On Saturday, I had a Bookless Book Launch for Bucket’s Brigade (it’s available only as an e-book) and got a very good turnout, especially considering how small our village is.  What’s more, nearly everyone in attendance seemed to be awake throughout.  I offered a bribe—I mean a freebie--to anyone who would review either Bucket’s Brigade or Bucket’s List on Amazon: a new, unpublished story featuring the books’ protagonist, Charley Field. 

 

The same goes for anyone reading this item; just let me know on the Contact Me page when you’ve posted a review, and I’ll send you the story, "The Case of the Belgravia Beast."  

September 2, 2020

I'm not even going to mention the C_____19 word.  Let's just pretend--for a few moments, anyway--that it doesn't exist.

It's been a trying year so far--as in,  I keep trying and trying to find an agent and/ or a publisher for my three much-ignored mss.: a middle reader novel, an all-ages novel, and an adult novel. 

Actually, I did have an agent--very briefly.  They sold one novel for me, only because it fit neatly into a particular category.  They didn't seem to know what to make of the rest of my work, so we parted ways.

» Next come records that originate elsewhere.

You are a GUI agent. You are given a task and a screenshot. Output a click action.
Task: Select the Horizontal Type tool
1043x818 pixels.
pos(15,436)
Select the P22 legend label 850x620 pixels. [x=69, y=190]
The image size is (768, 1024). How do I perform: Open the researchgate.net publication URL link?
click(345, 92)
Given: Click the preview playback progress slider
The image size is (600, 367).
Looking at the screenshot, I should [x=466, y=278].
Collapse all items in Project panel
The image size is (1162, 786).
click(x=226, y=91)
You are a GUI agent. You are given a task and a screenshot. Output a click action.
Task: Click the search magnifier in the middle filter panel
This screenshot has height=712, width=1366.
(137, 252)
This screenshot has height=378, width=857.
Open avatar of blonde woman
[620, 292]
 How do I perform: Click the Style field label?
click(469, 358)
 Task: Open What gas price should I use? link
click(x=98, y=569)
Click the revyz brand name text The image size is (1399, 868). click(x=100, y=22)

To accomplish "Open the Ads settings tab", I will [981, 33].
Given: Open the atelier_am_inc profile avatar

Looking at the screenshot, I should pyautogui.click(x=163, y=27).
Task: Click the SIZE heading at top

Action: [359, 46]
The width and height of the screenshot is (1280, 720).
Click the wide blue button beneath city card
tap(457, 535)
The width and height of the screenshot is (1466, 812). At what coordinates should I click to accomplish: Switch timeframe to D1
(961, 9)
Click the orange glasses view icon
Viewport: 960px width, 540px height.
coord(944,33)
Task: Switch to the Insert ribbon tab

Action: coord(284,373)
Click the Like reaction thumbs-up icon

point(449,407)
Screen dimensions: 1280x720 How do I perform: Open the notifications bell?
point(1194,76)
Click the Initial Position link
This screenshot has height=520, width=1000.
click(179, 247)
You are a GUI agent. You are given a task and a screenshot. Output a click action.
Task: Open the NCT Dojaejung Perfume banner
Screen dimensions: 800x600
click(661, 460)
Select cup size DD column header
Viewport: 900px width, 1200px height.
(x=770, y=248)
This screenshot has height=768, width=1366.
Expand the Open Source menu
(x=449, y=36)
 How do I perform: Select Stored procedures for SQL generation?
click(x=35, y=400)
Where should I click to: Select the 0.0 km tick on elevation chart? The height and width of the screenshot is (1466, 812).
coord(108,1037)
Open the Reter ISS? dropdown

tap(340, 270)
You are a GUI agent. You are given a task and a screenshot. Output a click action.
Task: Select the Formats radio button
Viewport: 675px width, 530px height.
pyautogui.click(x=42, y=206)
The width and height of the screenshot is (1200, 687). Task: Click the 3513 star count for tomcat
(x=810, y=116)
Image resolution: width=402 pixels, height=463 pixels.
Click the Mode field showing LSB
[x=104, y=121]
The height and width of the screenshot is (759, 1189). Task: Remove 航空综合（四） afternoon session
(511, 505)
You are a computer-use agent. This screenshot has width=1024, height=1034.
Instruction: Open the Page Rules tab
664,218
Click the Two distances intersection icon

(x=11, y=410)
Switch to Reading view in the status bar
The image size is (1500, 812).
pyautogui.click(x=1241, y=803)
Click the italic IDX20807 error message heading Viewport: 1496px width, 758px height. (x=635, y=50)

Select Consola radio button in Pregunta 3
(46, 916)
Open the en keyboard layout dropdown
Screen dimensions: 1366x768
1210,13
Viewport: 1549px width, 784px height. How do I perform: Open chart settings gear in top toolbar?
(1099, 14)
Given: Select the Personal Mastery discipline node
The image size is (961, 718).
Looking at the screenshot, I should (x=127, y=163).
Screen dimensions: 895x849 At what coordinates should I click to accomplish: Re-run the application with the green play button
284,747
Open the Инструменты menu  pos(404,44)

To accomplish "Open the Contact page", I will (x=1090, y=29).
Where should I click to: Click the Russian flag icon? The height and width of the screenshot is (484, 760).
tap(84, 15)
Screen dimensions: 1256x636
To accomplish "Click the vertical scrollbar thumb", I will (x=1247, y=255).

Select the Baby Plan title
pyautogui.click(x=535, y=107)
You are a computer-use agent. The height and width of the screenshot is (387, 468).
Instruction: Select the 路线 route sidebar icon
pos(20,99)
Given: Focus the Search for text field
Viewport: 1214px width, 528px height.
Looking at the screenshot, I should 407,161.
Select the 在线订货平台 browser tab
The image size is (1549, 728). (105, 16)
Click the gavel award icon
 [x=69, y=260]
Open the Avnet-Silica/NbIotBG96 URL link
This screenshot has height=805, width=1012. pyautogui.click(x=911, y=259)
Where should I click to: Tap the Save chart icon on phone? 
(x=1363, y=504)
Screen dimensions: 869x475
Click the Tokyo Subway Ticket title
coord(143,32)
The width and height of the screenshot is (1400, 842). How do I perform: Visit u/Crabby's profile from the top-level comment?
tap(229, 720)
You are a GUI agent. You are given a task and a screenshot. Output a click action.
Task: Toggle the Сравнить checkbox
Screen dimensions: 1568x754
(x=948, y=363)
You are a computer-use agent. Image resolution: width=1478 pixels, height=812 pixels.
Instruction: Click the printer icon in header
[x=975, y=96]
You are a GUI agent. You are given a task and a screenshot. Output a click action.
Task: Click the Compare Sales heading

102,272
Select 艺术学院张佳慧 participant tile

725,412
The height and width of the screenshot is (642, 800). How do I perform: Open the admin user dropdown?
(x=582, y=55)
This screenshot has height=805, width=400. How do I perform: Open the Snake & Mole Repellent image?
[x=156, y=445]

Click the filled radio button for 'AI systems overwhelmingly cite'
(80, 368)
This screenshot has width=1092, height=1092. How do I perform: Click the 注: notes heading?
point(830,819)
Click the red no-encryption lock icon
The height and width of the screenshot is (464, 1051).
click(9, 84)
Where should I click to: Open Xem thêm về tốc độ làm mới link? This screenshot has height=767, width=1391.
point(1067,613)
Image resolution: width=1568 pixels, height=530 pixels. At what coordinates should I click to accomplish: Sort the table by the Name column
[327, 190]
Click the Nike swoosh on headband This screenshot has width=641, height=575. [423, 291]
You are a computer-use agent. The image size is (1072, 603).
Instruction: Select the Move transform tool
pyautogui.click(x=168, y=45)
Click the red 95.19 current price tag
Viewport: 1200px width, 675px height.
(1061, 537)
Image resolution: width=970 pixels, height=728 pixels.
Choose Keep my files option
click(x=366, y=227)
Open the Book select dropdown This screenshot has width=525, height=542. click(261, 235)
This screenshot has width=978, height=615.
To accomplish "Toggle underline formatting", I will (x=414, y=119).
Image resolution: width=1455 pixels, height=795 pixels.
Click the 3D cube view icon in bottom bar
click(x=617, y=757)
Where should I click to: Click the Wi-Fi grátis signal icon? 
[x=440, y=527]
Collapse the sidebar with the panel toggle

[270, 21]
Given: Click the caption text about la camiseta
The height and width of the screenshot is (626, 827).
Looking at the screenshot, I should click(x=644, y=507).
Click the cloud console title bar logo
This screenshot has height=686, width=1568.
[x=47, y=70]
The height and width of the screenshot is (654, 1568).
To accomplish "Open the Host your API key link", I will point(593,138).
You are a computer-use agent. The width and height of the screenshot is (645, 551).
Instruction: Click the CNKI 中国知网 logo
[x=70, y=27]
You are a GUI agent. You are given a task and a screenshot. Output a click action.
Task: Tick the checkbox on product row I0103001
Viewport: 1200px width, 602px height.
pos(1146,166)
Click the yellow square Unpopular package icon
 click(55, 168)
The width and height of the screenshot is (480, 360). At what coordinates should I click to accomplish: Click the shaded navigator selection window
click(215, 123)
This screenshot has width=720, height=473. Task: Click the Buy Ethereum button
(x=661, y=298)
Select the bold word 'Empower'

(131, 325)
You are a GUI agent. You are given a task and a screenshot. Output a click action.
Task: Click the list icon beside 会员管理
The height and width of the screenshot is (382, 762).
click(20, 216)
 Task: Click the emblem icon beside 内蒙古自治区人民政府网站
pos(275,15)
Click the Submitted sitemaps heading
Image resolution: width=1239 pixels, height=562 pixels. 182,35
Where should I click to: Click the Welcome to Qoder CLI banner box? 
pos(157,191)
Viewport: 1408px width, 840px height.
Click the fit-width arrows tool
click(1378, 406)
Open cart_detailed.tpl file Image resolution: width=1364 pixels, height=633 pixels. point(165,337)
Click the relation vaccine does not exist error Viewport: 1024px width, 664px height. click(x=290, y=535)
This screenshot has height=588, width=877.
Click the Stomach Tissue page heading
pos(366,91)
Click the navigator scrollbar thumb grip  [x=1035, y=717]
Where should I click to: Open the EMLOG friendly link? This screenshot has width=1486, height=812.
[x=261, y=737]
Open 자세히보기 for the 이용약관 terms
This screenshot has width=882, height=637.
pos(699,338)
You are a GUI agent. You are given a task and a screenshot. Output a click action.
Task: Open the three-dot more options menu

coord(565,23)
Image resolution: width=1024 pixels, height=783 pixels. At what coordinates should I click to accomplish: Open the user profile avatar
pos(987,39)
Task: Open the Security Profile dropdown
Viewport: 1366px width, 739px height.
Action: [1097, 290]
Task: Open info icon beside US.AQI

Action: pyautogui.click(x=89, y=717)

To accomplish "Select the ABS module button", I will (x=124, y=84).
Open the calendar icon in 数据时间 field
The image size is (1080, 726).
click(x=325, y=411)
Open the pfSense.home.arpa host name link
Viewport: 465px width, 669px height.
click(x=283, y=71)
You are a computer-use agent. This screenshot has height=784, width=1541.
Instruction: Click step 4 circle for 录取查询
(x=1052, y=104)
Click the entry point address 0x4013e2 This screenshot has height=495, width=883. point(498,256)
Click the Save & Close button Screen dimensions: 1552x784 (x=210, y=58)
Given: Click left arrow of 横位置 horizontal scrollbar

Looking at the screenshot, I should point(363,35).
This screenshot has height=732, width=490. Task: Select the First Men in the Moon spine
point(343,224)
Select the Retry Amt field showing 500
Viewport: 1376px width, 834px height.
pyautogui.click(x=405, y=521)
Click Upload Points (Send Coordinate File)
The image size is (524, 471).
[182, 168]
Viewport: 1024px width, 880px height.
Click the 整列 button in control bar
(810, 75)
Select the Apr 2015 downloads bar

For a time it looked as though I might hook up with another agent; they asked me to do some revisions of my all-ages book, which I did (even though--as I've said elsewhere--I abhor doing revisions, I had to admit that these improved the book considerably)  And then the agent found another calling or fell off the edge of the  earth, or something.  Well, I could hardly blame them, considering the sorry state publishing seems to be in (New York State--just kidding), and considering the fact that I myself went off in a whole new direction. 

But, even though I'm concentrating solely on screenplays now, I'm still plugging away with the three book projects.  After all, my best selling book, The Shakespeare Stealer, was turned down approximately 40 times before it found a home.

Never say die.  Especially when there's a pandemic going around.